I am an anxious person. I had relatively easy pregnancies. But, both times, I was so anxious about giving birth that the experiences became harder. I dreaded the actual day. How was I going to get through it, be strong enough, remember all the advice and training? I feel as if all the latter went out the window once actual labor began.
Both times, my blood pressure went way up (it is usually low), either when labor began or in the day or two before my due date. The midwives did not think “preeclampsia,” though they monitored for that. They, and I, knew it was anxiety. My mind over body powers are enhanced by anxiety. I swear that the anxiety prevented regular, productive contractions during my second labor, which was induced. The monitors did not help. When I was un-hooked from them, my contractions improved (if “improved” can possibly be the right word here). In the end, the painful pitocin was necessary (but quick!).
Unfortunately, I am feeling the same way about the Philadelphia Marathon on November 23. I have not run a marathon in six and a half years. I have started three and finished two marathons in my lifetime. The first was the best experience and time: New York City in 1999. The second, New York in 2000, I did not finish (calves turned to stone at mile 19). I ran the third, the National Marathon in DC in 2002, with a pace group; the pace leader was focused on catching us up to the clock (isn’t that what the chip is for?), that we ran each mile 20-30 seconds faster than advertised, and I had to slow way down and even walk some after mile 20.

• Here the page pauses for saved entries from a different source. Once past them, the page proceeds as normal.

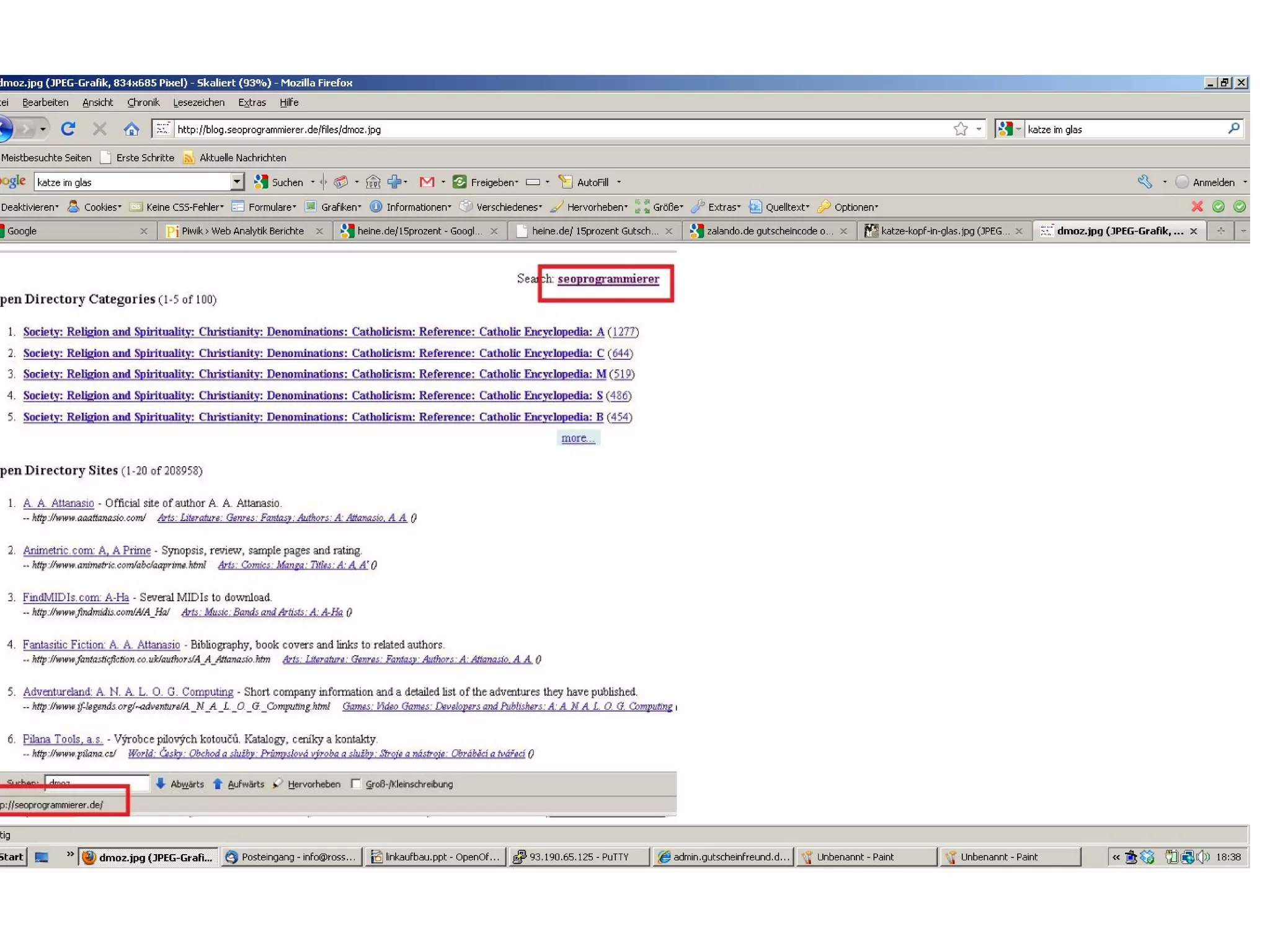Click the Reload page icon
This screenshot has height=952, width=1270.
[x=68, y=129]
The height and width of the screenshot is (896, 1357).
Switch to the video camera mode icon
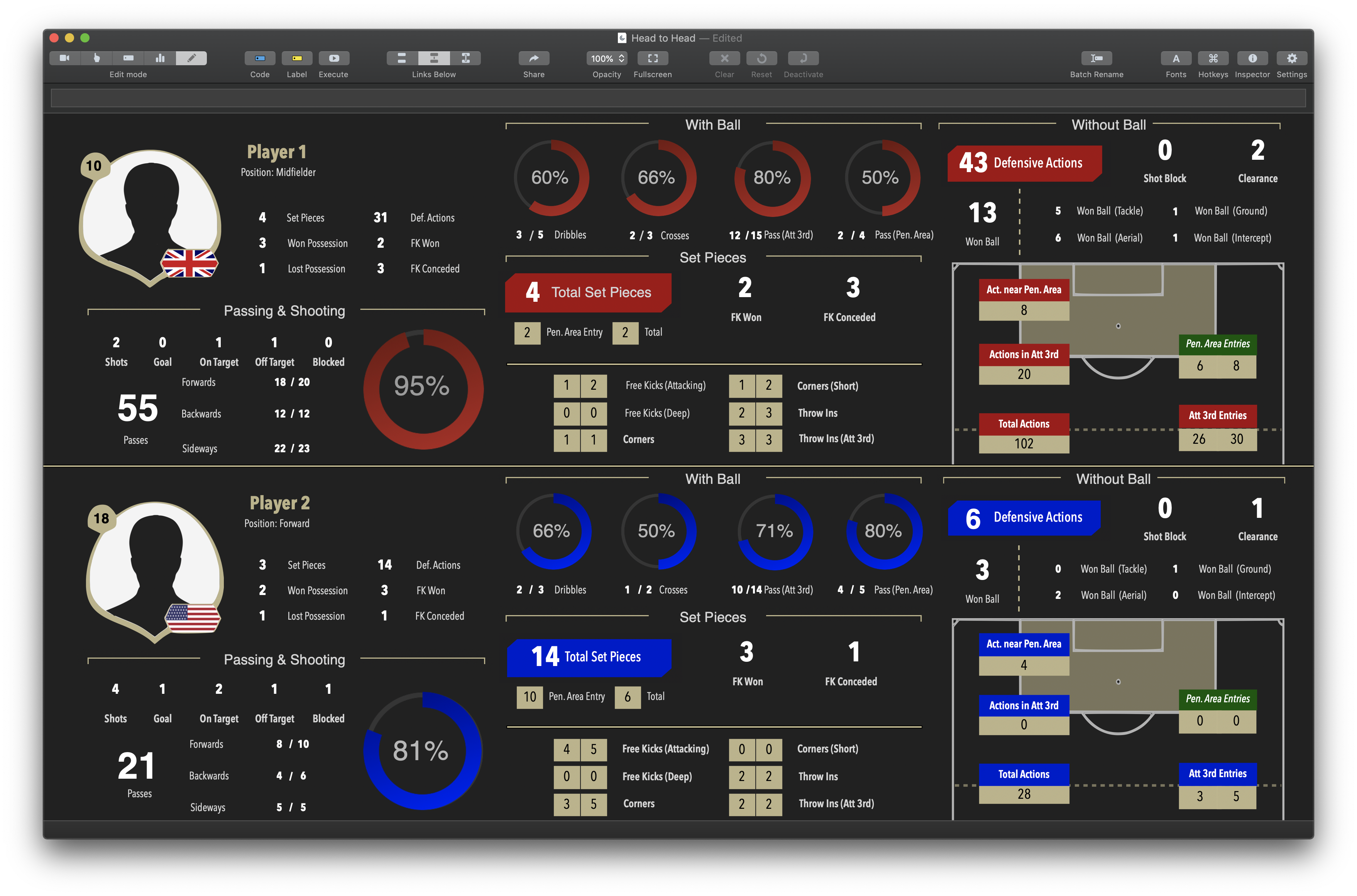pyautogui.click(x=64, y=58)
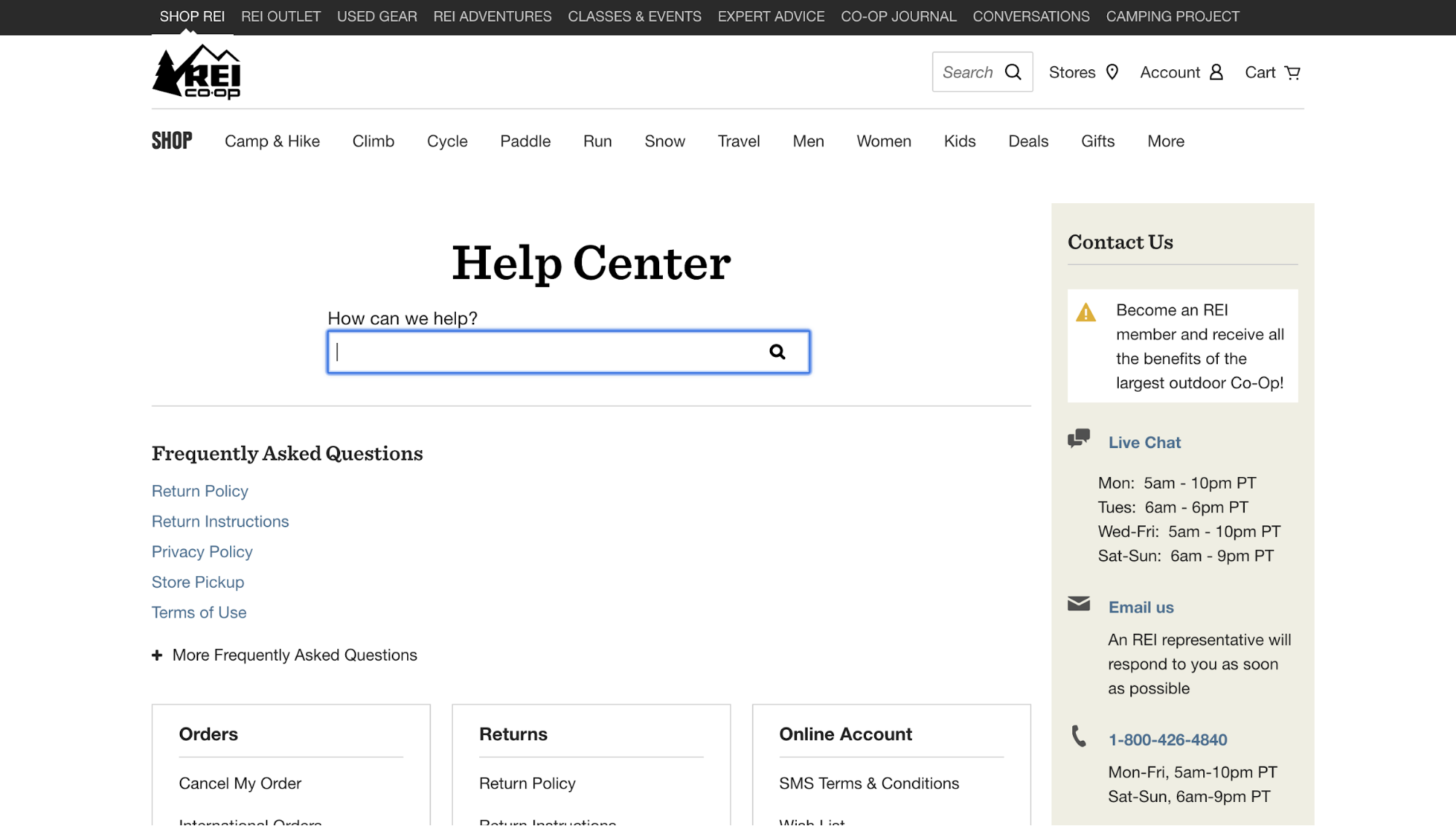
Task: Open the More category in the shop navigation
Action: click(x=1165, y=141)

I want to get it right this time. But my anxiety may psych me out. I know I am a strong, determined runner. And I’m even kind of fast. I followed my training schedule and am well-trained. (Though I do feel a little beaten down by the training, but that is why we taper for three or more weeks, right?) People do this all the time and even have fun – which is what I want. (And I’ve not heard anyone call childbirth “fun.”) So I need to calm the heck down, right?